While everyone seems to be aware of online threats to his computer and data, hardly anyone seems to be bothered about protecting their data offline. I recently received a letter, for example, from my wife’s retirement fund administrator saying that a representative had lost a laptop that may have contained my wife’s personal information. It went on to reassure us that the matter may not be as serious as you may think because

1. The laptop may just be lost as opposed to stolen, and if a good Samaritan found it, he may actually return it


2. Even if it was stolen, thieves are usually interested only in the expensive hardware; they would probably wipe the disk clean and reuse the computer or cannibalize it for its parts


3. Even if a really, really bad guy stole the computer, the data files were protected by




• A password for a login account


• Setting the hidden attribute

We don’t have to worry, it said, but should contact credit agencies, just to be safe.

I was dumb folded. Windows password and the hidden attribute? They must be kidding! Any self-respecting hacker would crack this “security” in minutes. Haven’t these people heard of encryption? Pig Latin, at the very least? What kind of jokers are we trusting our nest-eggs with?

Sadly, as computing gets increasingly mobile, such cases of data loss are on the rise. The only way to protect valuable data against loss or theft is the encrypt it. And yet, most corporate system administrators detest encryption because they dread being held hostage by disgruntled employees who could simply encrypt critical information and walk away.

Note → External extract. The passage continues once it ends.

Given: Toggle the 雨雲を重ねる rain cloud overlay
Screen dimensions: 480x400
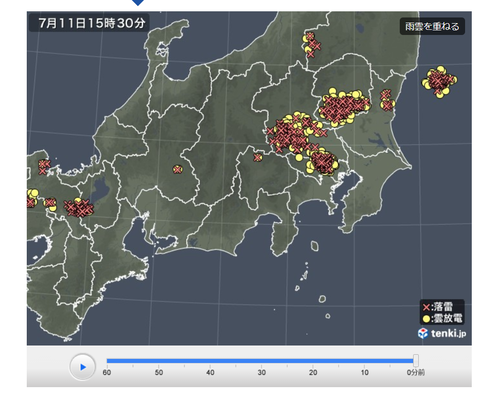Looking at the screenshot, I should (x=432, y=26).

Recently, Microsoft learned this lesson the hard way. They released an outstanding utility called My Private Folder. During its installation, you have to specify a password that you will use to access it. When installed, it puts an eponymous folder on your desktop. The folder has a picture of a little lock on it. When clicked, it asks for a password. You then enter the password you specified during installation and the folder opens. Then on, it behaves like any other folder. When you are done, just lock the folder and it becomes inaccessible without the password. All the information in the folder is encrypted. The encryption is very secure and has no back door. So if you forget the password, or worse, are unwilling to divulge it, the data in the folder is gone for good. It was the last part that most system administrators did not like. There was an outcry and Microsoft removed My Private Folder from its download page. (By the way, if you are interested in the utility, it is still available for download. Just Google for “My Private Folder” and you will find the links. But, for god’s sake, don’t forget the password!)

While the objection is certainly valid, letting people walk about with sensitive, unencrypted data on their laptops is certainly not an acceptable alternative. Small businesses typically have a less formal IT infrastructure than big companies, which makes their data even more vulnerable to prying eyes. They should seriously consider encryption to be an important part of their overall data protection strategy.

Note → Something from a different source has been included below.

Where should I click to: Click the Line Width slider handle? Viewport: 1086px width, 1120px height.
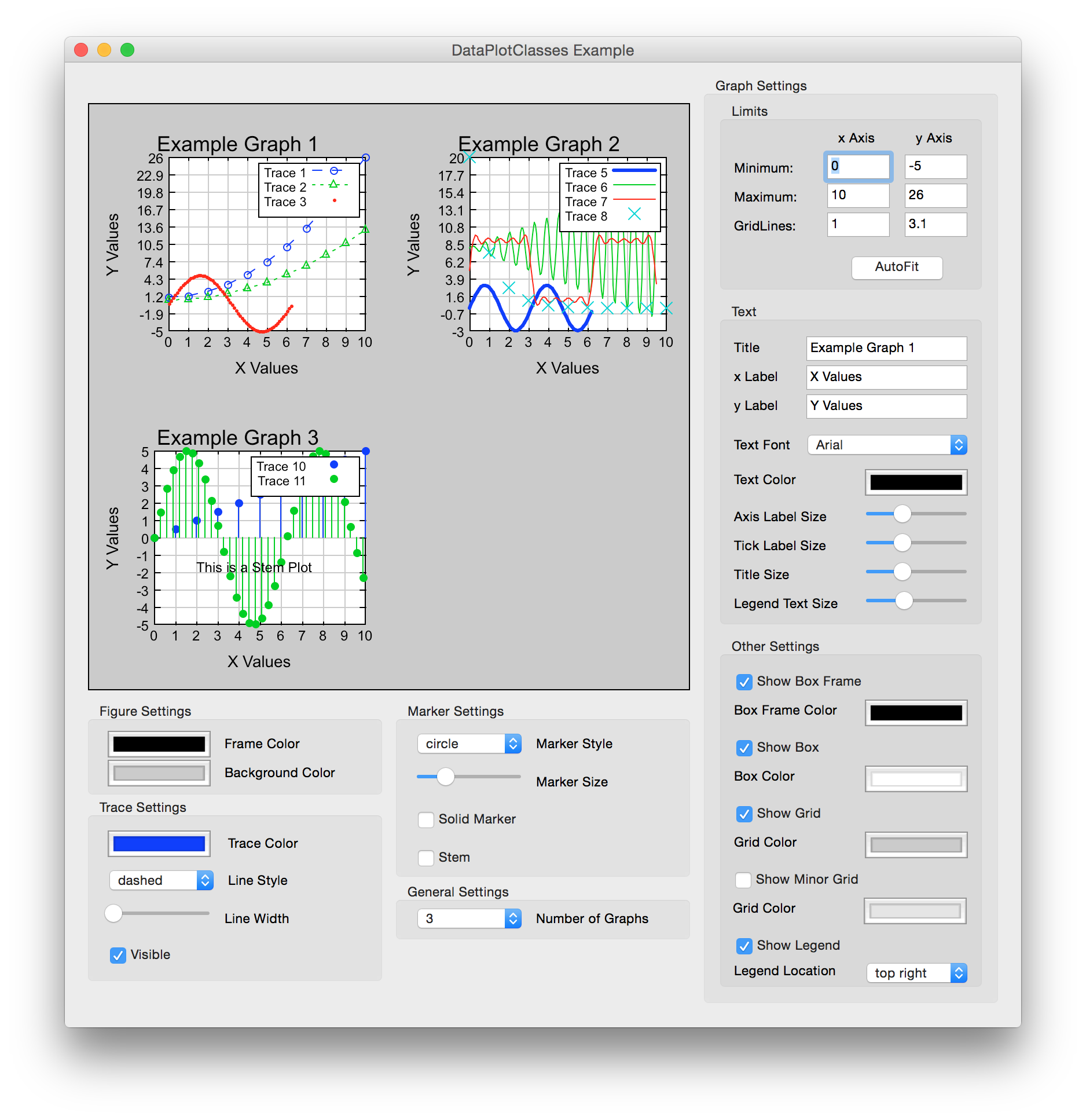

There are several encryption programs in the market, both in commercial and open source (free) versions. While free versions are fine in general, you won’t get support. Besides, you will have to pray that the folks who work on the product will keep on doing so in the future and release regular upgrades and patches. For business use, a commercial product is the preferred option. But keep in mind that there are several good, fee encryption programs.

Encryption programs come with many features. Some encrypt individual files and folders, others encrypt disk partitions and even entire disks. Some have a single password and simply warn you not to forget it. Others offer password hints, password recovery tools, and even backdoors. Some offer 128-bit encryption, others are “military strength”. You can find one you are comfortable with. Here are some that you can check out to begin your research:

Cryptainer (http://www.cypherix.com/)
MySecureDoc (http://www.mysecuredoc.com)
TrueCrypt (http://www.truecrypt.org)

Large companies usually have encryption policies (of course, employees often don’t follow them, and companies have to send out letters such as the one my wife received). Small businesses often don’t. Losing sensitive information can have serious financial and legal consequences. Take steps to avoid them.